A Deeper Dive: Breaking down the 2017 Annual Report

Our mission continues to be solving the dropout crisis in Colorado and we can honestly say that we have made enormous strides in helping the children and youth of Colorado stay on track and graduate. 

With each year, Colorado Youth for a Change (CYC) has expanded its programming and strived to serve more and more students. For the 2017-2018 school year, we served 2,801* students—by far the most amount of students ever served by us. A big part of that gain was the addition of the Colorado Reading Corps program, which initially started in 2014 at Mile High United Way.
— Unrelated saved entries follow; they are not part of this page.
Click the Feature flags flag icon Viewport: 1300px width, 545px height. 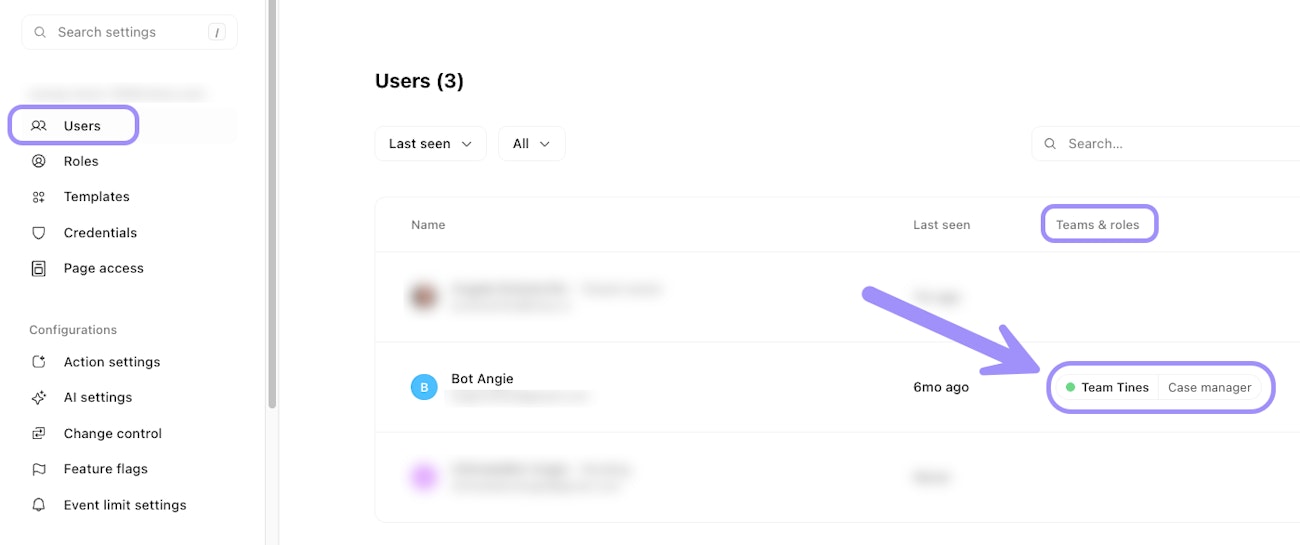[x=39, y=469]
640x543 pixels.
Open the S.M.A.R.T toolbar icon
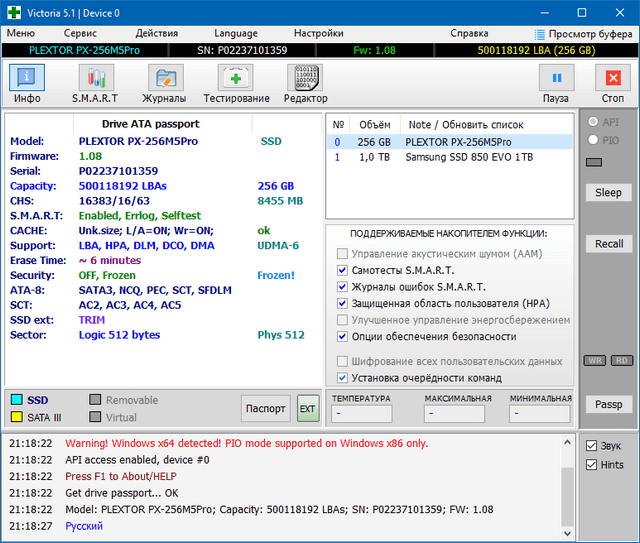click(95, 78)
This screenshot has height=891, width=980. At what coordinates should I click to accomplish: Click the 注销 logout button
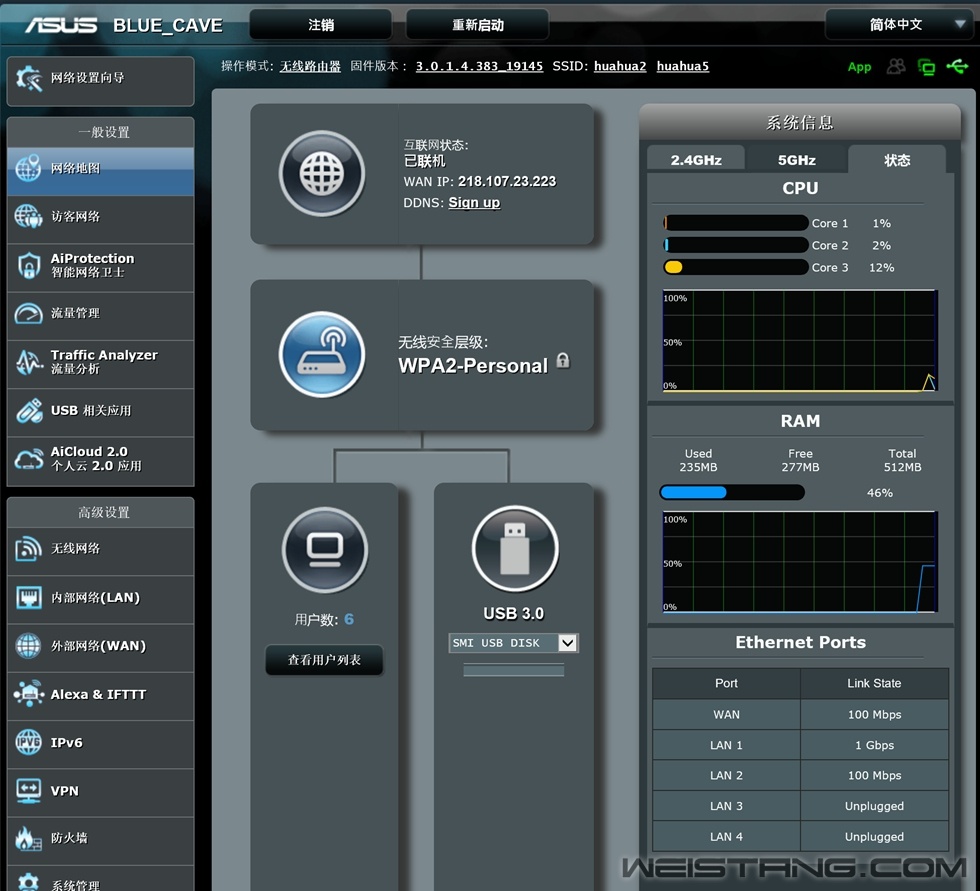320,25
We’re especially excited about this program because it expands our services into kindergarten and is truly the most preventative work we can do.
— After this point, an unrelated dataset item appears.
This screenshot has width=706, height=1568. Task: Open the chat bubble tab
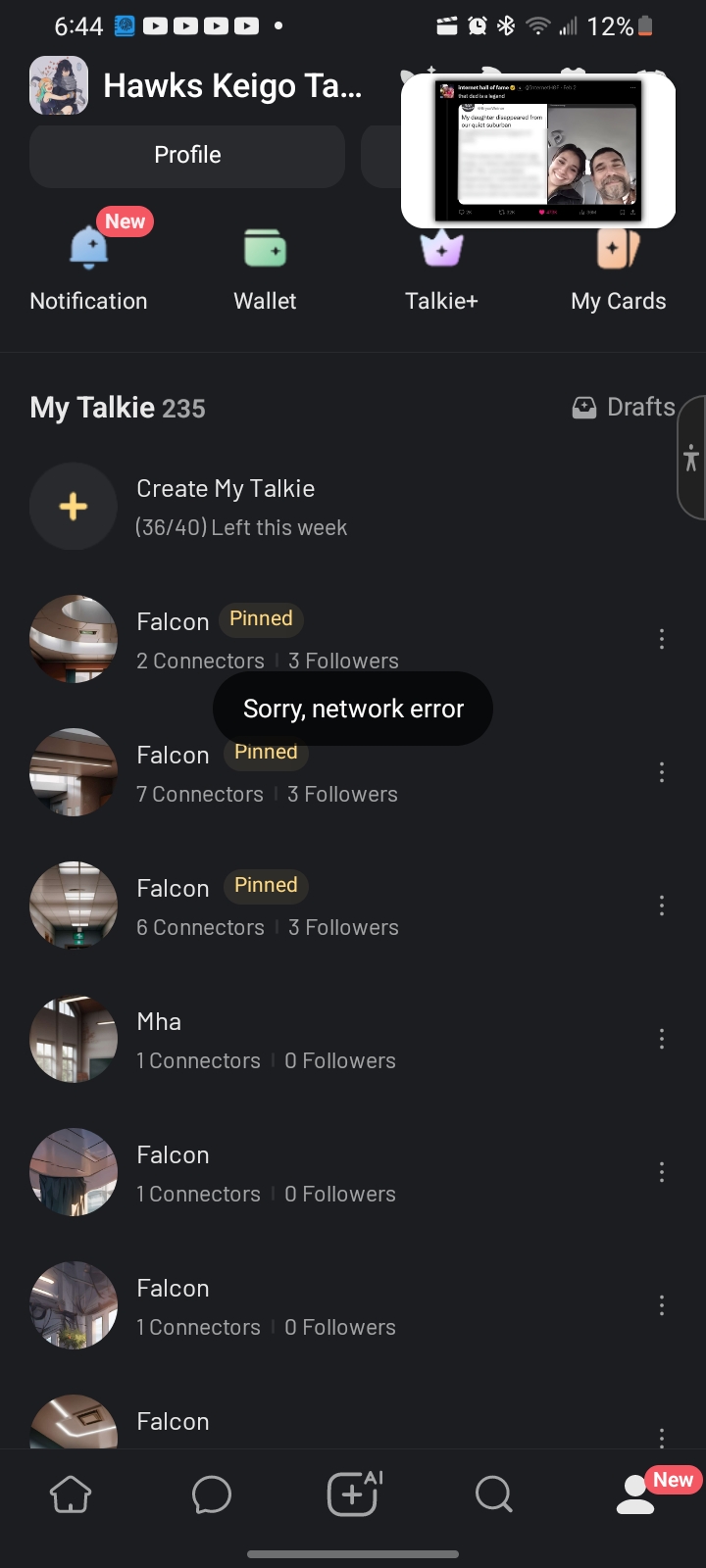pyautogui.click(x=212, y=1494)
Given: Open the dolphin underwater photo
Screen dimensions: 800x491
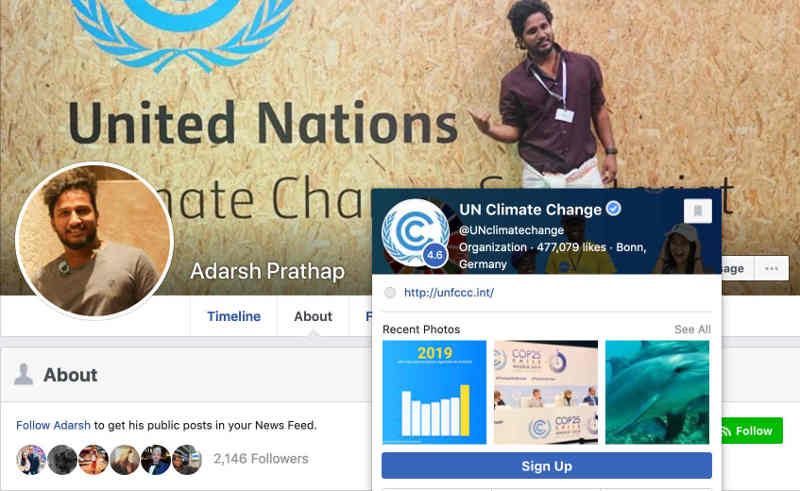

CYC has three programming areas: Prevention, Reengagement and the Futures Academy. We have a spectrum of programming that serves a common cause: ensuring all students in Colorado are successful, graduate from high school, and continue on to college and career.

 

Prevention Programming

As mentioned, the Colorado Reading Corps Program is our newest addition and it is a nationally replicated, evidence-based program that provides trained tutors to increase literacy for children in kindergarten through the third grade who are not reading at grade level. During the 2017-18 school year, 881 children were served in five school districts (Jeffco, Adams 12, 27J Brighton, Aurora, Englewood) and 38 schools. Sixty-six percent (66%) of these students achieved more than one year of growth during the school year, which ultimately moves them towards being on grade level—as key indicator for graduation.
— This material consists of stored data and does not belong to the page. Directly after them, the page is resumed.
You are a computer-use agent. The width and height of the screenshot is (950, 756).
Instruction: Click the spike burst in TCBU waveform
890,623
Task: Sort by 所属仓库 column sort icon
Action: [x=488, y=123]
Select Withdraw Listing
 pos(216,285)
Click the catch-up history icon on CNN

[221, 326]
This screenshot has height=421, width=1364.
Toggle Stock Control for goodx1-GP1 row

The other two prevention programs, Attendance and Educational Intervention, both focus on students who are showing some signs of struggling, but with the right amount of support, can easily get back on track. A total of 624 students were served in the Attendance program by 22 AmeriCorps members in 16 schools and 284 students were served by the Educational Intervention program by five staff members in five schools.

The Attendance program identifies students who are struggling with attendance, usually falling between 70 and 90 percent. Anything below 90 percent is considered “chronic absenteeism.” It is the newest CYC program. While close to 11,000 meetings occurred equaling about 4,000 hours, outcomes for this program are still being developed. The challenge here is that attendance trends downward across most schools, making a simple increase difficult to measure. A statistical model is currently being developed which will show attendance performance compared to the school.

The Intervention program focuses on catching students who are failing one to three courses , especially in a core class, like math or language arts. Research shows that students who do not pass all of their classes have higher rates of dropping out as they fall more and more behind. During the 2017-18 school year, 71 percent of students in the Intervention program ended the year on-track to graduation.

 

Reengagement Programming

Our next program is called Reengagement. The first component of this program is calling students who have dropped out and finding what happened to them. CYC served Aurora Public Schools, the Boulder Valley School District, Denver Public Schools, Englewood Schools, and Jefferson County Public Schools with this program during the 2017-2018 school year, and close to 5,000 students were contacted. A total of 14,983 attempts were made to find these students and get them back into school. Sometimes these students were found enrolled in school (42 percent) while sometimes we simply can’t find them (21 percent). Another 10 percent had moved to another state or country. Perhaps the most heart wrenching group are the students we contact who simply state that they are not interested in returning (14 percent). About half of those students say they can’t return to school because they are working to support themselves or their families.

The second component of the program is reengaging the students and doing everything within our power to bring them back to school. For the 2017-2018 school year, 690 students were served while 451 were enrolled back into school. Of those 451 students, 68 percent finished the school year with a positive outcome . Of the students who did finish the school year with a positive outcome, 67 were still in contact with CYC staff and are hoping to resume school in the current year.  

 

Futures Academy

Futures Academy serves students too old to graduate from a traditional high school, but who still have enough time to earn their GED certificate and even a post-secondary certificate or Associates degree. For example, 50 percent of the students entering Futures test at the 9th grade or higher and within a year are capable of earning a GED. If the student is truly motivated, they can attend a program at Pickens Technical College or Community College of Aurora (CCA), and receive both at the end of the year. Some students need a little more time and can accomplish those goals in two years. For the 2017-2018 school year, 42 students earned their GED, while another 60 students had passed at least one GED test and are on their way to finishing. An additional 61 students were co-enrolled in a post-secondary program, while 9 students earned a certificate.

We are so proud of all the work that our AmeriCorps members did during the 2017-2018 school year, as well as our staff. Serving youth is sometimes difficult as the youth we serve have many barriers which must be overcome. Yet when they do, the strength and resiliency of these students shines through and reminds us of the importance of graduating school. We also want to thank all of the other people who helped us. We are so proud to have your support. We couldn’t do any of this without you.

*This is an unduplicated count. A very small number of students were in more than one CYC program.